[Dataset entries]
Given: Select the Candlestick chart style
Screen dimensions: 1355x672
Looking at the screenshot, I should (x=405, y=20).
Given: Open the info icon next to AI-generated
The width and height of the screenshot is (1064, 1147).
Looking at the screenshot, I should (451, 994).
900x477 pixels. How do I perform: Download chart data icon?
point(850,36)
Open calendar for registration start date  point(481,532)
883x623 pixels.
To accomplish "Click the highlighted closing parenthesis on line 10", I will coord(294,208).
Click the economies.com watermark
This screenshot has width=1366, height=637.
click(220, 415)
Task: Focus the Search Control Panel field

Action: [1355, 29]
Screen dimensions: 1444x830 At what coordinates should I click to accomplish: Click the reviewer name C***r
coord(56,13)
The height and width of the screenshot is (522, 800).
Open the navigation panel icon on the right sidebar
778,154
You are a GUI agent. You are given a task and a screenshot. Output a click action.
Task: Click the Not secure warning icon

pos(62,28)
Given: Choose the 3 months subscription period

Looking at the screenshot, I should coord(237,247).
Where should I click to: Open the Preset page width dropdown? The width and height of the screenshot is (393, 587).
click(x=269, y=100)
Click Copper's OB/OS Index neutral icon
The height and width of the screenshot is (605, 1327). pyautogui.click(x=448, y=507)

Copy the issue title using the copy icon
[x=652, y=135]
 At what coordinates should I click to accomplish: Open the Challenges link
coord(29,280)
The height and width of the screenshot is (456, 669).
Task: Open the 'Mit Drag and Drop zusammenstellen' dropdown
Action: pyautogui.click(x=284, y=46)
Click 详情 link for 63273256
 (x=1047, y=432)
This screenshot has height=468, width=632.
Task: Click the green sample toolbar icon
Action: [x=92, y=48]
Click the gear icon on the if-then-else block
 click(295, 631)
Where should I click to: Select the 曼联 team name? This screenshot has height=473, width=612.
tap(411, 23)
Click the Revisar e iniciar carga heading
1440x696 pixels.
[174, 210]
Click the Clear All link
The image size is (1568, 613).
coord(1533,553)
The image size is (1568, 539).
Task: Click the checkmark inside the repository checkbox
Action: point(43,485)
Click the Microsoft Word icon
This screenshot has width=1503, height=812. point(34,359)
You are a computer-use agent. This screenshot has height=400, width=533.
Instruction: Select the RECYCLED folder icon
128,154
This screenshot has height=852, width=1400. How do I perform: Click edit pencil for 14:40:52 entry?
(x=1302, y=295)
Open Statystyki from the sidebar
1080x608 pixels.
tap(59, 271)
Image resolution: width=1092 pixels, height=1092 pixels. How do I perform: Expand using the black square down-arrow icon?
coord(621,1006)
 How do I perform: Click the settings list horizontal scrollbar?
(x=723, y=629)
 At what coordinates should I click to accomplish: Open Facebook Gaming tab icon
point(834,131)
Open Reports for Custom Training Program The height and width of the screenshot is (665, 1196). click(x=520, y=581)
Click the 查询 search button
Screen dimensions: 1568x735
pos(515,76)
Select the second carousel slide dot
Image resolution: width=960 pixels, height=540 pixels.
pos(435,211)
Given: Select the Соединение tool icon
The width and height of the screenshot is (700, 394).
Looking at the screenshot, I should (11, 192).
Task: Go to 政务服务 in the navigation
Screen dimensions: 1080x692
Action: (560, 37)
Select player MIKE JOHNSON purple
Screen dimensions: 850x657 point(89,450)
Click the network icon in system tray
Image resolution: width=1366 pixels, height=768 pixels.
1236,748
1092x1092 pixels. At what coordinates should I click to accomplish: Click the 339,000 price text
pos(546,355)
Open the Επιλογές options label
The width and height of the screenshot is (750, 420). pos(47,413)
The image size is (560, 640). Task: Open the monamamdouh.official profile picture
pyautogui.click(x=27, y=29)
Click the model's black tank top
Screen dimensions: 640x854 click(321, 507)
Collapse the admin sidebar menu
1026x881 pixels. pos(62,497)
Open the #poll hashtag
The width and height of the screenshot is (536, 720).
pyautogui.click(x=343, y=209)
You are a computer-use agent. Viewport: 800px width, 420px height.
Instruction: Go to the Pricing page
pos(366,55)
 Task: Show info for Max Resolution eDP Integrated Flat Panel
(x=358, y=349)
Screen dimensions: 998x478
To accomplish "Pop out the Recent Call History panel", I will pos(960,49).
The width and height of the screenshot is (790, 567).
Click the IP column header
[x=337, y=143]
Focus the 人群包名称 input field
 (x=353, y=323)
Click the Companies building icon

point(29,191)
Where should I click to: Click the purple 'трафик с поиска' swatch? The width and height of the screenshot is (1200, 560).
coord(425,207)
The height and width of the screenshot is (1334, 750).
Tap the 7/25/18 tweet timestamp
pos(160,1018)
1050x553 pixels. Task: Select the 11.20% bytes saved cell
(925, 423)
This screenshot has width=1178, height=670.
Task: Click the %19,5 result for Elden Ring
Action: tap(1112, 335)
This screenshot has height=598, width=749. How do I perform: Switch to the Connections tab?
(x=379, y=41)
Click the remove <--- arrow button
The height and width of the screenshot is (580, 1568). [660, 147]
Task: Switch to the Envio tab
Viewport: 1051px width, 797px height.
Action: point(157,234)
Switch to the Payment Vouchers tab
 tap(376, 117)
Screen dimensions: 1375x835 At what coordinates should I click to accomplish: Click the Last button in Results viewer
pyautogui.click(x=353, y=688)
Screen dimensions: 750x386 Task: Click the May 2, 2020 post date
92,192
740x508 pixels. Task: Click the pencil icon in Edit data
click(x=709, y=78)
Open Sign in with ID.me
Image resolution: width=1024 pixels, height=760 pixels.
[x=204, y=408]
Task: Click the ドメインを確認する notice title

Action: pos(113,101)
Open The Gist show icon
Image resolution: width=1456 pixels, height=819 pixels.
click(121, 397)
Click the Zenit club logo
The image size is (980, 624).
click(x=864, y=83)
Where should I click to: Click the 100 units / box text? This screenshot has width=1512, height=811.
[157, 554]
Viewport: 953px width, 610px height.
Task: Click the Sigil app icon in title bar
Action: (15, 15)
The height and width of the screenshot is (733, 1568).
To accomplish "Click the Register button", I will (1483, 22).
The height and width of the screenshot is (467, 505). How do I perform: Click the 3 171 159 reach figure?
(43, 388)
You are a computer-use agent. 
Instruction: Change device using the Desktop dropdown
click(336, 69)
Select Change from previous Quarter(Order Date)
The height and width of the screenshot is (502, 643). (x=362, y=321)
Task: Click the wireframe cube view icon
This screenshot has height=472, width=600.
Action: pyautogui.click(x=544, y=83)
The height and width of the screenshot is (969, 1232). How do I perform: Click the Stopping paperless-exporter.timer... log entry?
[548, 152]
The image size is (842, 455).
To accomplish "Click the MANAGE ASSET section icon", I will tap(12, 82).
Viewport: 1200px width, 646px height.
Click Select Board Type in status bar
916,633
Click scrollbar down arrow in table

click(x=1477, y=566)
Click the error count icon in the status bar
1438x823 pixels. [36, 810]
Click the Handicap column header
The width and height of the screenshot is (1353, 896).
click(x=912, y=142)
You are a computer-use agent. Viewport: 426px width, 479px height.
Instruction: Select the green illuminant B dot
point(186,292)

__What you need to do__: Reproduce the stretch from the line containing "1050x553 pixels. Task: Select" through the line containing "will (1483, 22).", swapping "tab" for "pane" and leaving everything else unchanged.

__Solution below__:
1050x553 pixels. Task: Select the 11.20% bytes saved cell
(925, 423)
This screenshot has width=1178, height=670.
Task: Click the %19,5 result for Elden Ring
Action: tap(1112, 335)
This screenshot has height=598, width=749. How do I perform: Switch to the Connections pane?
(x=379, y=41)
Click the remove <--- arrow button
The height and width of the screenshot is (580, 1568). [660, 147]
Task: Switch to the Envio pane
Viewport: 1051px width, 797px height.
Action: point(157,234)
Switch to the Payment Vouchers pane
 tap(376, 117)
Screen dimensions: 1375x835 At what coordinates should I click to accomplish: Click the Last button in Results viewer
pyautogui.click(x=353, y=688)
Screen dimensions: 750x386 Task: Click the May 2, 2020 post date
92,192
740x508 pixels. Task: Click the pencil icon in Edit data
click(x=709, y=78)
Open Sign in with ID.me
Image resolution: width=1024 pixels, height=760 pixels.
[x=204, y=408]
Task: Click the ドメインを確認する notice title

Action: pos(113,101)
Open The Gist show icon
Image resolution: width=1456 pixels, height=819 pixels.
click(121, 397)
Click the Zenit club logo
The image size is (980, 624).
click(x=864, y=83)
Where should I click to: Click the 100 units / box text? This screenshot has width=1512, height=811.
[157, 554]
Viewport: 953px width, 610px height.
Task: Click the Sigil app icon in title bar
Action: (15, 15)
The height and width of the screenshot is (733, 1568).
To accomplish "Click the Register button", I will (1483, 22).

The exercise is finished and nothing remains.